For every entry, output the exact wording.

--- Task data Enclosed Below ---

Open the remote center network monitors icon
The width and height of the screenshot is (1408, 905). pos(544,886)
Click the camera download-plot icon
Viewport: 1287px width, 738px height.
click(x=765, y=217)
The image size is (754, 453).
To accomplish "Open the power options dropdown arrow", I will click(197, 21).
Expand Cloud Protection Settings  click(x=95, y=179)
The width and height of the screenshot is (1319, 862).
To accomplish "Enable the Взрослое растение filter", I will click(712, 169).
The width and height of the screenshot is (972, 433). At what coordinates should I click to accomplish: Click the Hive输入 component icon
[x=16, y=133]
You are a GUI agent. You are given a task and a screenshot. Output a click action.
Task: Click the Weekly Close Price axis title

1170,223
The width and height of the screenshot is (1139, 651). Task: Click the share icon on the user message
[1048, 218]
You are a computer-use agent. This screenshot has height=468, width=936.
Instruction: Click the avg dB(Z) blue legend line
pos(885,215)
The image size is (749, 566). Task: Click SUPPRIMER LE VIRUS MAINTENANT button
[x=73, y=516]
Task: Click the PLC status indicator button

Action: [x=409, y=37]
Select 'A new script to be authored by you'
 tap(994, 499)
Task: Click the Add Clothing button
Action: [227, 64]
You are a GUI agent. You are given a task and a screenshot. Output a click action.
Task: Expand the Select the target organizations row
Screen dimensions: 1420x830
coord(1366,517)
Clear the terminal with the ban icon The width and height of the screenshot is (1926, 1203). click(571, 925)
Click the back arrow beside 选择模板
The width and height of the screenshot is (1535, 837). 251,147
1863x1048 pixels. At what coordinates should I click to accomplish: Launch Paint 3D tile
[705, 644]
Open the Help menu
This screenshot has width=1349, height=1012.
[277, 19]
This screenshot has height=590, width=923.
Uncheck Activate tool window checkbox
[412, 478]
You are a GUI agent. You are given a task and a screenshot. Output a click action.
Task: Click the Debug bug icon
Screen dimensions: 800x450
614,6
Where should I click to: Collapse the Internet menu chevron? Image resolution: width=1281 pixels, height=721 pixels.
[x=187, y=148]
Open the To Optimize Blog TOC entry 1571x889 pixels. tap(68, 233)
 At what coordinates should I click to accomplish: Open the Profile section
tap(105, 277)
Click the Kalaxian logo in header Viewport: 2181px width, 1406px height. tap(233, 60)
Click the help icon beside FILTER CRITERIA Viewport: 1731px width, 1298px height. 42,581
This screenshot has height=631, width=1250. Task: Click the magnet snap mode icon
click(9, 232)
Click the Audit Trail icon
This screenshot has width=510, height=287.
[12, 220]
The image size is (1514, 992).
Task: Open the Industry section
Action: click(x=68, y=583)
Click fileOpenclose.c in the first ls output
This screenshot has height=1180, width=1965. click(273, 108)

--- End of Enclosed Task data ---

▸ Worked solution:
Open the remote center network monitors icon
The width and height of the screenshot is (1408, 905). pos(544,886)
Click the camera download-plot icon
Viewport: 1287px width, 738px height.
click(x=765, y=217)
The image size is (754, 453).
To accomplish "Open the power options dropdown arrow", I will click(197, 21).
Expand Cloud Protection Settings  click(x=95, y=179)
The width and height of the screenshot is (1319, 862).
To accomplish "Enable the Взрослое растение filter", I will click(712, 169).
The width and height of the screenshot is (972, 433). At what coordinates should I click to accomplish: Click the Hive输入 component icon
[x=16, y=133]
You are a GUI agent. You are given a task and a screenshot. Output a click action.
Task: Click the Weekly Close Price axis title

1170,223
The width and height of the screenshot is (1139, 651). Task: Click the share icon on the user message
[1048, 218]
You are a computer-use agent. This screenshot has height=468, width=936.
Instruction: Click the avg dB(Z) blue legend line
pos(885,215)
The image size is (749, 566). Task: Click SUPPRIMER LE VIRUS MAINTENANT button
[x=73, y=516]
Task: Click the PLC status indicator button

Action: [x=409, y=37]
Select 'A new script to be authored by you'
 tap(994, 499)
Task: Click the Add Clothing button
Action: [227, 64]
You are a GUI agent. You are given a task and a screenshot. Output a click action.
Task: Expand the Select the target organizations row
Screen dimensions: 1420x830
coord(1366,517)
Clear the terminal with the ban icon The width and height of the screenshot is (1926, 1203). click(571, 925)
Click the back arrow beside 选择模板
The width and height of the screenshot is (1535, 837). 251,147
1863x1048 pixels. At what coordinates should I click to accomplish: Launch Paint 3D tile
[705, 644]
Open the Help menu
This screenshot has width=1349, height=1012.
[277, 19]
This screenshot has height=590, width=923.
Uncheck Activate tool window checkbox
[412, 478]
You are a GUI agent. You are given a task and a screenshot. Output a click action.
Task: Click the Debug bug icon
Screen dimensions: 800x450
614,6
Where should I click to: Collapse the Internet menu chevron? Image resolution: width=1281 pixels, height=721 pixels.
[x=187, y=148]
Open the To Optimize Blog TOC entry 1571x889 pixels. tap(68, 233)
 At what coordinates should I click to accomplish: Open the Profile section
tap(105, 277)
Click the Kalaxian logo in header Viewport: 2181px width, 1406px height. tap(233, 60)
Click the help icon beside FILTER CRITERIA Viewport: 1731px width, 1298px height. 42,581
This screenshot has height=631, width=1250. Task: Click the magnet snap mode icon
click(9, 232)
Click the Audit Trail icon
This screenshot has width=510, height=287.
[12, 220]
The image size is (1514, 992).
Task: Open the Industry section
Action: click(x=68, y=583)
Click fileOpenclose.c in the first ls output
This screenshot has height=1180, width=1965. click(273, 108)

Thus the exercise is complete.